═══ TEXT EXCERPT ═══

Yes, camaraderie is comforting—that feeling that we’re all in this crazy world together. “But when you talk with strangers, there’s also the pleasant surprise of finding stuff in common and sometimes the exhilaration of their opening up your world when they tell you something interesting you didn’t know,” Epley says. Surprisingly, having conversations with new people can even keep things upbeat at home. As Dunn puts it, “Trying to be pleasant and cheerful ends up improving your mood in ways you can’t foresee.”
Go off the grid
Weekend getaways continue to trend; cruise lines are even creating shorter jaunts for time-crunched travelers. And yet for deeper joy, you can’t beat a long trip. “One of the biggest deterrents to happiness is that we adapt to our situations—you buy your house and it has a beautiful view, but at some point you stop deriving pleasure from it,” Howell says. When you take only a quick journey, the elation spike is brief. How high you go! How quickly you return to reality!

═══ MATERIAL SUPPLIED ═══

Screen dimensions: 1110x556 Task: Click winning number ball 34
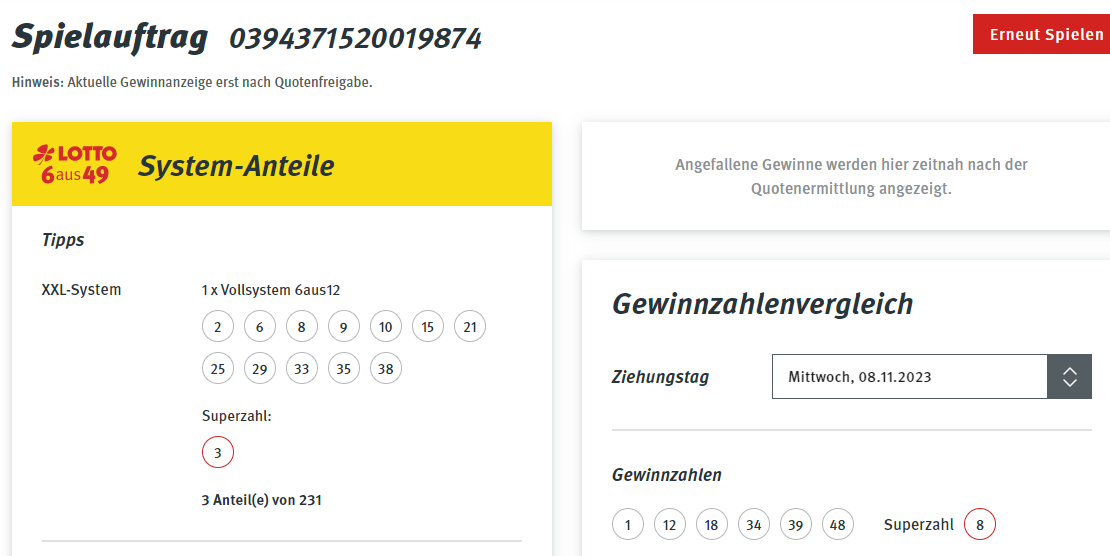coord(754,525)
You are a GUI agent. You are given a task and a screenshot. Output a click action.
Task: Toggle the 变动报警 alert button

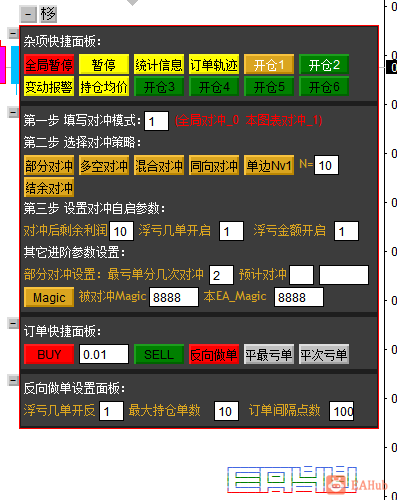click(x=49, y=86)
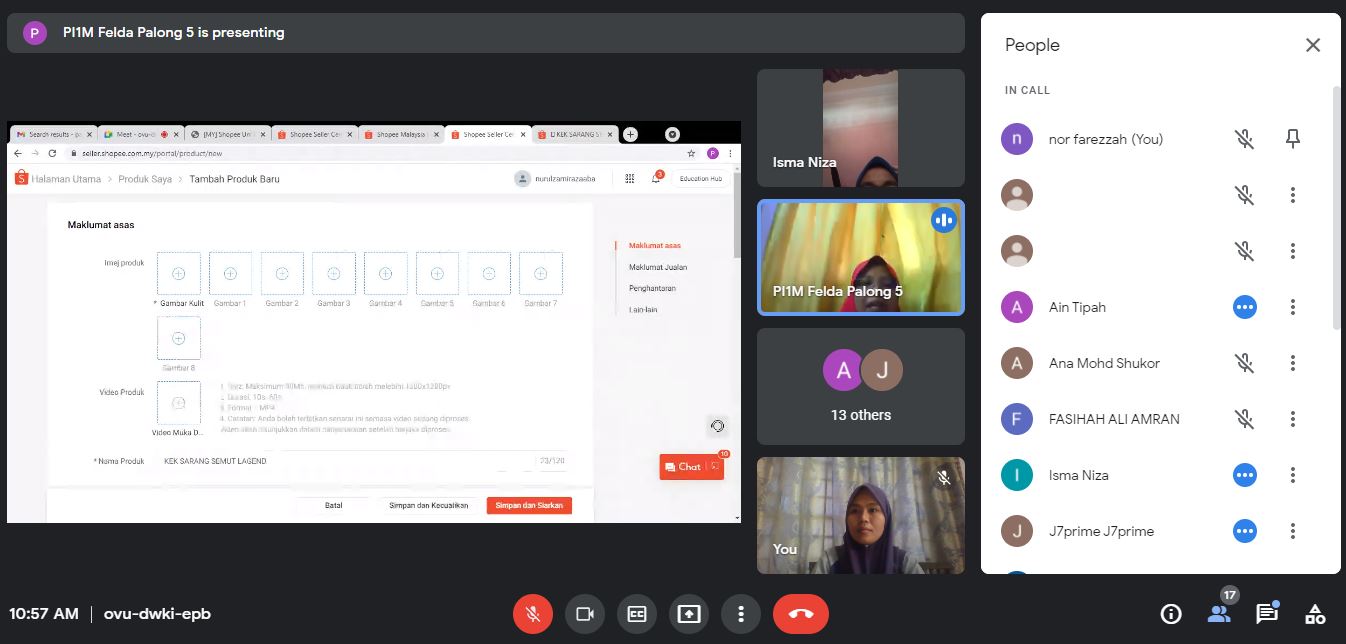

═══

> [TASK REQUIREMENTS]:
(1) In the passage on happiness, what are cruise lines creating for time-crunched travelers?
(2) Continue the passage on happiness and travel from the point where it stops.
The records aren't needed for either task.

> [RESULTS OF THE TASKS]:
(1) Shorter jaunts.

(2)
An extended vacation—even to somewhere familiar, like a beach town three hours away from home—may create more meaningful, lasting memories when compared with an exotic yet chaotic vacation overseas. And having a bank of them to tap into can add to happiness, research shows. So try to budget for a two-week trip. Even just planning gives you a boost: one study from the Netherlands indicates that the bliss of a trip can start months before it begins, owing to the anticipation. You also get the added benefit of the vacation itself—and the memories you build while vacationing.
Be nicer
Committing to a few do-good gestures a day can increase your general level of contentment. “I’ve found that when people are told to try to do three to five acts of kindness a week, they get happier,” Lyubomirsky reports. “It does not have to be a grand gesture, given that women are already doing so much caregiving. At the store, let someone get in line ahead of you. Give a compliment. Smile at someone.” Or simply do something thoughtful for your significant other, she says: “We [did] a study in which we asked someone to choose a person in her life to make happier, like her husband, three times a week. It also made the giver significantly happier.”
Make Sunday future-fun day
One enjoyable thing you should do every weekend: make plans for the next one. “The anticipation powers you through the workweek,” Morgenstern says. The tactic also helps you avoid making passive, meh plans, such as accepting the Saturday dinner invite from that couple you don’t totally like just because you have nothing better on tap.
Morgenstern has a formula for a blissful weekend: PEP—physical, escape, people. In other words, a mix of physical activities that energize you, escapist activities that relax you, and time spent with people who inspire you. “It’s a good framework for putting together weekends that leave you happy,” she says. Not to mention entire happier weeks.